Stored data:
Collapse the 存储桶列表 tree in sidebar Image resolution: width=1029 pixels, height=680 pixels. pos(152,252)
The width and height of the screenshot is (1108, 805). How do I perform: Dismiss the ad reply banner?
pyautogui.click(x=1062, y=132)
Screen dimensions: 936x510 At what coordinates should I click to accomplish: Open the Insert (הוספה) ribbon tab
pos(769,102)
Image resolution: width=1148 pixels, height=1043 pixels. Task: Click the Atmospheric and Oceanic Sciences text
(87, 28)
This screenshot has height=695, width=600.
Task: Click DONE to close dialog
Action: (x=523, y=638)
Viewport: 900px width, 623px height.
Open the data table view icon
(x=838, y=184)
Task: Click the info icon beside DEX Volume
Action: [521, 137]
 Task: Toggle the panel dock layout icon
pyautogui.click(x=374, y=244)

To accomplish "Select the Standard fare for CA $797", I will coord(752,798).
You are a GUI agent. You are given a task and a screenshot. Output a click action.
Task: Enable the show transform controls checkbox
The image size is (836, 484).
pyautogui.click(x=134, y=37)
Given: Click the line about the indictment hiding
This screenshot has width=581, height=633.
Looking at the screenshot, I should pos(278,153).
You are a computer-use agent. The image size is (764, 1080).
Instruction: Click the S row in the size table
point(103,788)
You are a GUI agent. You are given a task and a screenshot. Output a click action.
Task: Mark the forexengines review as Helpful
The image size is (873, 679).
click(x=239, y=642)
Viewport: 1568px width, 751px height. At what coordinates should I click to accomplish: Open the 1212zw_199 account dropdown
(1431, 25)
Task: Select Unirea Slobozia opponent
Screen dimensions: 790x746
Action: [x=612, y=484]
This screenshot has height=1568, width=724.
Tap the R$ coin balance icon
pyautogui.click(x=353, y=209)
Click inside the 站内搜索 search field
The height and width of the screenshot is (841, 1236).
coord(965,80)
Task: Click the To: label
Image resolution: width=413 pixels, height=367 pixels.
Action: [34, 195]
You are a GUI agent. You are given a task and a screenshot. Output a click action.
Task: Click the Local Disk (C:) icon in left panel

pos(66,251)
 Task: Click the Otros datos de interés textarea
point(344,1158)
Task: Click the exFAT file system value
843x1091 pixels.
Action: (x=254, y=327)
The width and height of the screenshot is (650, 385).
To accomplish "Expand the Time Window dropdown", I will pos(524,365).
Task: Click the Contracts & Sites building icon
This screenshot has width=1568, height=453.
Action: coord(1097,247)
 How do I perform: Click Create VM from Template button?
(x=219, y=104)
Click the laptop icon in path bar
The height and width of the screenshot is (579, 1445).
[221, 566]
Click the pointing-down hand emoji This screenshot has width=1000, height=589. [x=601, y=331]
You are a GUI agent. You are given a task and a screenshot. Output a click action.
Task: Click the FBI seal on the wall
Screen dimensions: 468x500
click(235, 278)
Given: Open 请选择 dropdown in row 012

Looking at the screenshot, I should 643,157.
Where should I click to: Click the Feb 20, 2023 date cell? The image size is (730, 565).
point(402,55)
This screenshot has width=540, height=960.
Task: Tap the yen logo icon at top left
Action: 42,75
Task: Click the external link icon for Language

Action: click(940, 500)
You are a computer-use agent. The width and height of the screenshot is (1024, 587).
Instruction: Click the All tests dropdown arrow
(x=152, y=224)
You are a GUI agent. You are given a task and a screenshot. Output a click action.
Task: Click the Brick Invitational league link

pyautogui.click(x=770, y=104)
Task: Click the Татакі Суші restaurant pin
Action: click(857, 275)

→ **EXERCISE PROMPT**:
Each line of the entries above that has the word "Select" is to be copied.

→ **FINISHED TASK**:
To accomplish "Select the Standard fare for CA $797", I will coord(752,798).
Task: Select Unirea Slobozia opponent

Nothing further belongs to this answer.